Detection Strategies
- Inventory all hosts running the nuclei binary and verify the installed version is 3.8.0 or later.
- Audit CI/CD pipelines, bug bounty automation, and SOC tooling for invocations that combine -env-vars with scanning of arbitrary or user-supplied targets.
- Review custom multi-step templates for response data that flows into subsequent request fields without explicit sanitization.
Monitoring Recommendations
- Log full Nuclei command-line arguments and template names from job runners to detect unsafe flag combinations.
- Monitor egress from scanner hosts and alert on connections that follow scans of low-reputation domains.
- Track Nuclei version drift across scanning infrastructure and fail builds that pin versions below 3.8.0.
How to Mitigate CVE-2026-41645
Immediate Actions Required
- Upgrade Nuclei to version 3.8.0 or later on every host, container image, and CI runner.
- Remove the -env-vars / -ev flag from all Nuclei invocations unless strictly required, and never combine it with scans of untrusted targets.

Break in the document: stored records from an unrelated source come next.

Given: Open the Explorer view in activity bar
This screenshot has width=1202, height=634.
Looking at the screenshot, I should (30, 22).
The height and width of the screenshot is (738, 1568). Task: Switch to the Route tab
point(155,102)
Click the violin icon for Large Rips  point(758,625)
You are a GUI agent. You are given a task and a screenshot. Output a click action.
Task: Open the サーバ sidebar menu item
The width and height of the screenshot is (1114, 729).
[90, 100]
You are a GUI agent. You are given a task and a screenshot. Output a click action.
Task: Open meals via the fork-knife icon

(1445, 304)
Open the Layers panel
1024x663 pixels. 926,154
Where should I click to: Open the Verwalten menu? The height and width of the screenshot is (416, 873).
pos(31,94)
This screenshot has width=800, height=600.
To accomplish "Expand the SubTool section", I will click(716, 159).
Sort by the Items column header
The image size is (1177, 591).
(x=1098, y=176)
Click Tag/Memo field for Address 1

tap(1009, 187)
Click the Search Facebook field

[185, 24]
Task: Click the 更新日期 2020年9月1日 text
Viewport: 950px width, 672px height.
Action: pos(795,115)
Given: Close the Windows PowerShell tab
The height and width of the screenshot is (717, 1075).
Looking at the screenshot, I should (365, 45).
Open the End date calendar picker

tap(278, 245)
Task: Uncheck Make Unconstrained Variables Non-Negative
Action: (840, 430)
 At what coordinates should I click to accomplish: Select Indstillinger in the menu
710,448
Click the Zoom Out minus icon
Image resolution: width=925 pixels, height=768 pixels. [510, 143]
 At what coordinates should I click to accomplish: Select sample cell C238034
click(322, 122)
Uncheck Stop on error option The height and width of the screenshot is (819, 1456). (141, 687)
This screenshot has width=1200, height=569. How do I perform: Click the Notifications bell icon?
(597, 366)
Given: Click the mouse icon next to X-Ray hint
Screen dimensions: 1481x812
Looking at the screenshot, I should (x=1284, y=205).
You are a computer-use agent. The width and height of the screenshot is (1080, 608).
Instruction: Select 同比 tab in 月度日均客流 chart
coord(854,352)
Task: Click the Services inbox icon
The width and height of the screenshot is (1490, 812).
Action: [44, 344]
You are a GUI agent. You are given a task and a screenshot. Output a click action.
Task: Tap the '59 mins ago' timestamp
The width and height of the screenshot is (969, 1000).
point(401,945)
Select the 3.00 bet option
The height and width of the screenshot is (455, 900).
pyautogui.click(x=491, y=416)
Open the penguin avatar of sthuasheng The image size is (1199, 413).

- Rotate any secrets that were present in environment variables on hosts that ran vulnerable Nuclei builds with -env-vars enabled against external targets.
Patch Information
ProjectDiscovery released the fix in Nuclei v3.8.0. Technical details are documented in GitHub Security Advisory GHSA-jm34-66cf-qpvr and the corresponding fixes in PR #7221 and PR #7321.
Workarounds
- Do not pass -env-vars or -ev on the command line; the option is off by default and standard configurations are not exposed to environment variable disclosure.
- Restrict Nuclei scans of untrusted targets to single-request templates that do not reuse response data in later steps.
- Run Nuclei inside a least-privilege container with a scrubbed environment so that any residual evaluation has no secrets to read.
# Pin Nuclei to a fixed version and confirm patch level
go install github.com/projectdiscovery/nuclei/v3/cmd/nuclei@v3.8.0
nuclei -version
# Safe invocation: omit -env-vars/-ev when scanning external targets
nuclei -u https://target.example.com -t http/cves/ -severity high,critical
Disclaimer: This content was generated using AI. While we strive for accuracy, please verify critical information with official sources.